Excerpt —
○ ○ ○ ○ ○ ○ ○

Each neuron in a GLN is a Gated Geometric Mixer. Geometric mixing [29] is an ensemble technique that assigns a weight to each weak predictor in input. In GLNs, every unit produces in output its prediction for the target. Given an input vector of probabilities \({\textbf{p}}=[p_1,\ldots ,p_n]^\top \), geometric mixing is defined as:

$$\begin{aligned} \sigma \left( {\textbf{w}}^\top \sigma ^{-1}({\textbf{p}}) \right) \end{aligned}$$
(3)

where \(\sigma (x)=\frac{1}{1+e^{-x}}\) is the sigmoid function, \(\sigma ^{-1}(x)={\text {logit}}(x) = \log (x) - \log (1-x)\) is the logit function (that is the inverse of the sigmoid function), and both of them are applied element-wise.

To achieve nonlinearity, specifically piecewise-linearity, GLNs employ a gating mechanism in each neuron. Each neuron divides its input space in regions. A geometric mixing (that is, a linear model) is associated with each region. The association from examples to regions is carried by a region assignment function c. GLNs assume that for each example, we have a vectorial representation available, \({\textbf{x}} \in {\mathbb {R}}^{d^{(x)}}\), and a vector representing side information (or context), i.e., \({\textbf{z}}\in {\mathbb {R}}^{d^{(z)}}\). The c function is defined depending on side information associated with each input (in case no side information is available, it is possible to set \({\textbf{z}}={\textbf{x}}\)). Each neuron in a GLN solves a convex problem and is trained independently to predict the target.

For the sake of simplicity, we omit bias terms in the following formulations. Given a neuron j at the i-th layer, its output is defined as:

$$\begin{aligned} {\textbf{h}}^{(i)}_{j,({\textbf{x}},{\textbf{z}})}= \sigma \left( \sigma ^{-1}\left( {\textbf{h}}^{(i-1)}_{({\textbf{x}},{\textbf{z}})} \right) ^\top {\textbf{w}}^{(i)}_{j,({\textbf{z}})} \right) ,\quad i>1 \end{aligned}$$
(4)

with \({\textbf{h}}^{(0)}_{({\textbf{x}},{\textbf{z}})}=\sigma ({\textbf{x}})\). The vector \({\textbf{w}}^{(i)}_{j,({\textbf{z}})} \in {\mathbb {R}}^{m_{i-1}}\) stores the weights associated to the region activated by the context \({\textbf{z}}\) for the corresponding neuron. Let us discuss this weight vector in more detail and the gating mechanism that defines how a specific set of weights is selected.

○ ○ ○ ○ ○ ○ ○

Information supplied —
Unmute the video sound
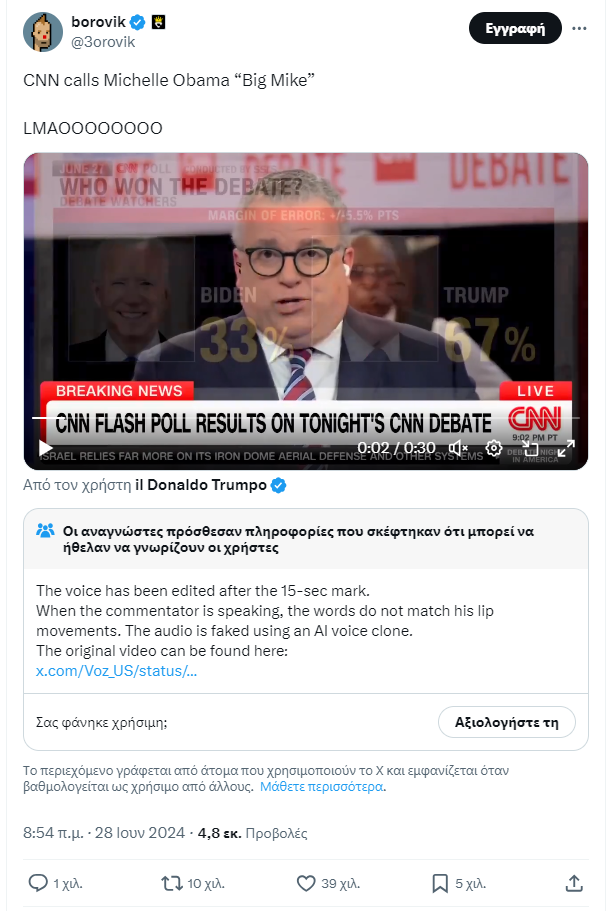The image size is (615, 911). tap(459, 448)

○ ○ ○ ○ ○ ○ ○

Goals —
• A. According to the excerpt on gated linear networks, what carries the association from examples to regions?
• B. Write the next part of the excerpt on gated linear networks, picking up after its last sentence.
The material has no role in this work.

Per-task answers —
• A. A region assignment function c.

• B.
Given an example \(({\textbf{x}},{\textbf{z}})\), we can select the weights of a single neuron j at the i-th layer as:

$$\begin{aligned} {\textbf{w}}^{(i)}_{j,({\textbf{z}})} = \left( \varvec{\varTheta }_j^{(i)} {\textbf{c}}^{(i)}_{j,({\textbf{z}})} \right) \end{aligned}$$
(5)

where \(\varvec{\varTheta }_j^{(i)} \in {\mathbb {R}}^{m_{i-1} \times k}\), k is the number of regions (we assume for simplicity that each neuron in the network considers the same number of regions), and \({\textbf{c}}^{(i)}_{j,({\textbf{z}})} \in {\mathbb {R}}^{k}\). Notice that the main characteristic of a Gated Linear Neuron is that, instead of having a single weight vector, each GL neuron depends on a matrix of parameters \(\varvec{\varTheta }_j^{(i)}\).

The original paper [26] proposes to implement the gating in the c functions with a halfspace-gating mechanism. Given a vector \({\textbf{z}} \in {\mathbb {R}}^{d^{(z)}}\), and a hyperplane with parameters \({\textbf{a}}_i \in {\mathbb {R}}^{d^{(z)}}\) and \(b_i \in {\mathbb {R}}\), let us define a context function \({\tilde{c}}_i: {\mathbb {R}}^{d^{(z)}} \rightarrow \{0,1\}\) as:

$$\begin{aligned} {\tilde{c}}_i({\textbf{z}})= {\left\{ \begin{array}{ll} 1 &{} \text {if}\; {\textbf{a}}_i^\top {\textbf{z}} > b_i \\ 0 &{} \text {otherwise} \end{array}\right. } \end{aligned}$$

that divides \({\mathbb {R}}^{d^{(z)}}\) in two half-spaces, according to the hyperplane \({\textbf{a}}_i^\top {\textbf{z}} = b_i\). We can compose \(\log _2(k)\) (assuming k to be a power of 2) context functions of the same kind, obtaining a higher-order context function \({\tilde{c}}: {\mathbb {R}}^{d^{(z)}} \rightarrow \{0,1\}^{\log _2(k)}\), \({\tilde{c}}=[{\tilde{c}}_1,\ldots ,{\tilde{c}}_k]^\top \). We can then easily define a function f mapping from \(\{0,1\}^{\log _2(k)}\) to \(\{0,\ldots ,k-1\} \subset {\mathbb {N}}\), obtaining the function \({\hat{c}}: {\mathbb {R}}^{d^{(z)}} \rightarrow \{0,\ldots ,k-1\}\), \({\hat{c}}=f \circ {\tilde{c}} =f({\tilde{c}}({\textbf{z}}))\). We can exploit the one-hot encoding of the output of such function and re-define it as \(c: {\mathbb {R}}^{d^{(z)}} \rightarrow \{0,1\}^k\), \(c=\textrm{one}\_\textrm{hot}({\hat{c}})\).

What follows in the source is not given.